→ INPUT MATERIAL:
--- --- ---
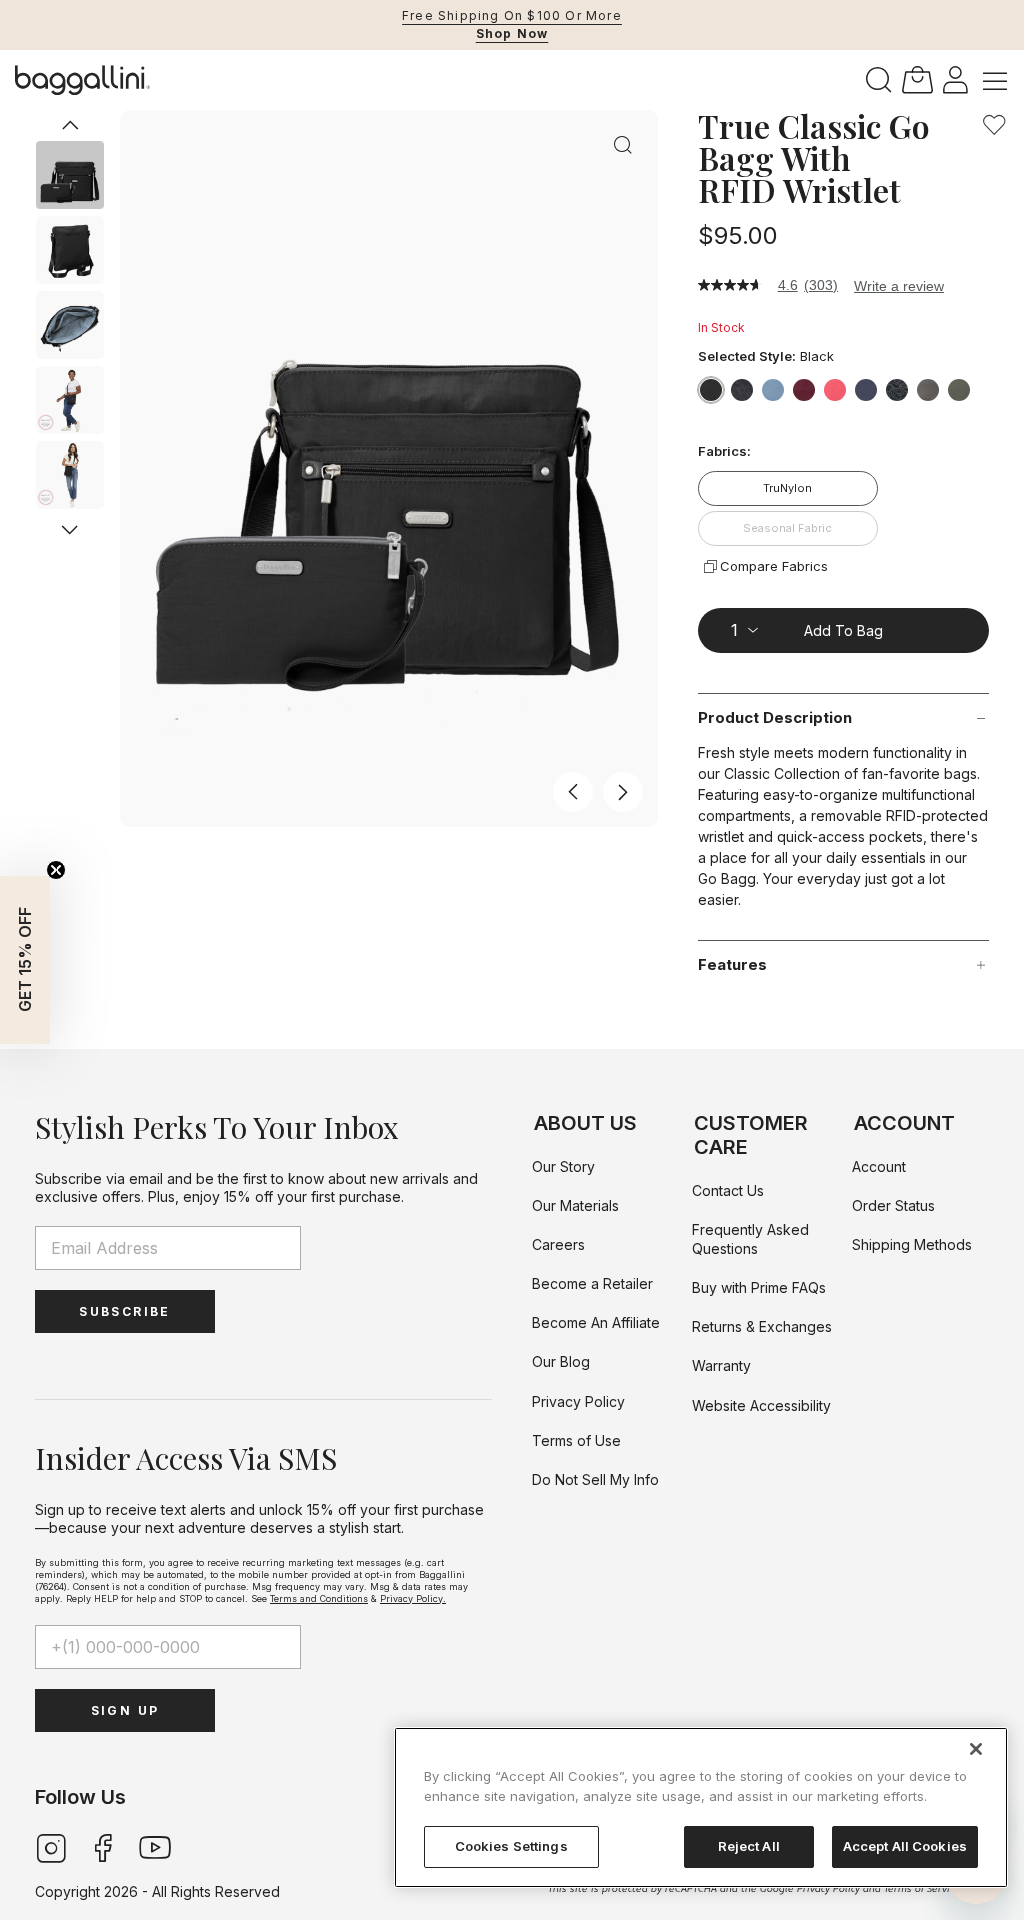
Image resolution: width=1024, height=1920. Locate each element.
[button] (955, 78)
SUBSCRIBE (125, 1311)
--- --- ---
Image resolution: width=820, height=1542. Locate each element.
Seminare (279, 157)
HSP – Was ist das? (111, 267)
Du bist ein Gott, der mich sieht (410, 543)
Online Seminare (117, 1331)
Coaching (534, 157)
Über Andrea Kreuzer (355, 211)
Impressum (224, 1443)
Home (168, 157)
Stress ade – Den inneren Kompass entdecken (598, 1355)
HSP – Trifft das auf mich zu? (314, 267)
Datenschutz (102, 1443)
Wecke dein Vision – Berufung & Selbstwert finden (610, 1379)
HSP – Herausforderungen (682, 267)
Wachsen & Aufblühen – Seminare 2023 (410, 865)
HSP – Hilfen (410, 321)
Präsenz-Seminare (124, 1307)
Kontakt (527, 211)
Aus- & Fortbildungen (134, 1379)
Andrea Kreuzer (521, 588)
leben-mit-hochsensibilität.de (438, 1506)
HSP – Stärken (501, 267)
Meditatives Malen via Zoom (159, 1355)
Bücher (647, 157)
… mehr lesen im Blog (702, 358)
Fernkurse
--- --- ---
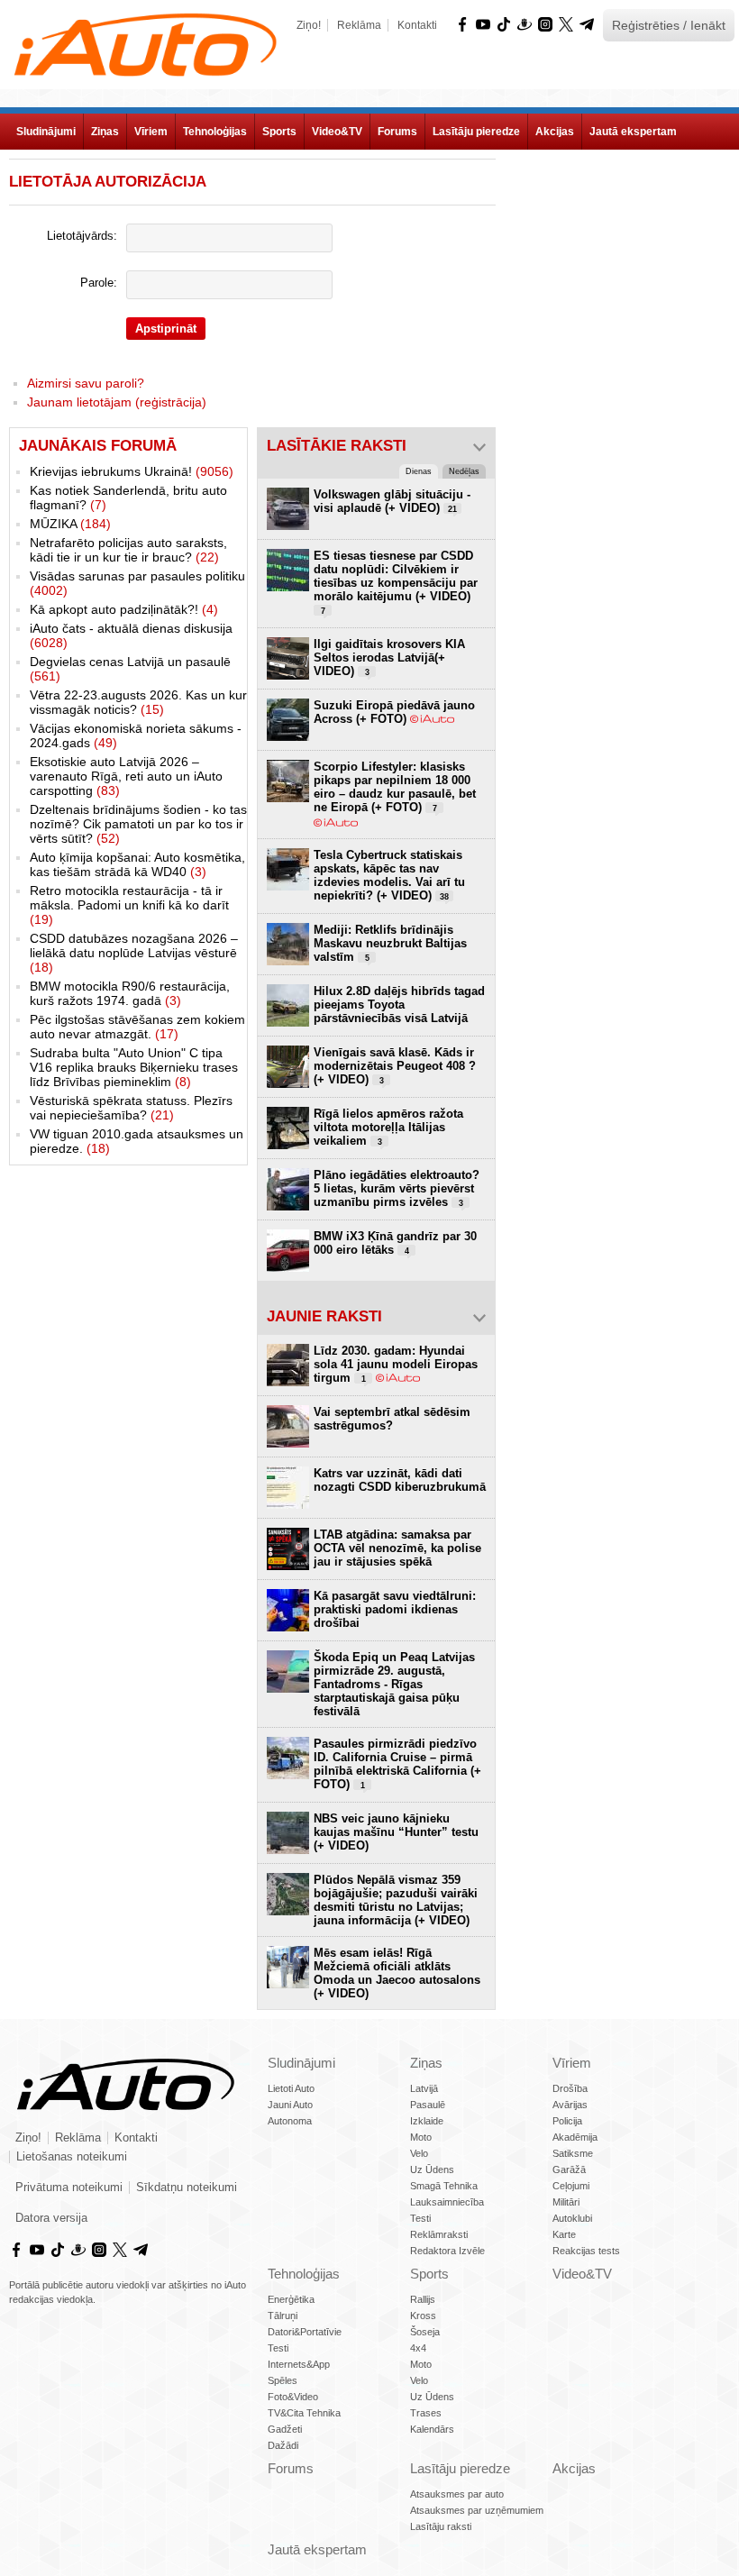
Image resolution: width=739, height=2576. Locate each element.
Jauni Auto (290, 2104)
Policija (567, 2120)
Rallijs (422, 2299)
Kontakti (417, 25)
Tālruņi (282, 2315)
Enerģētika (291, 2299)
--- --- ---
→ EXERCISE AIM:
For the entries above, say how many lines contain the word "width", giving the number alone.

→ SOLUTION FOR THIS EXERCISE:
3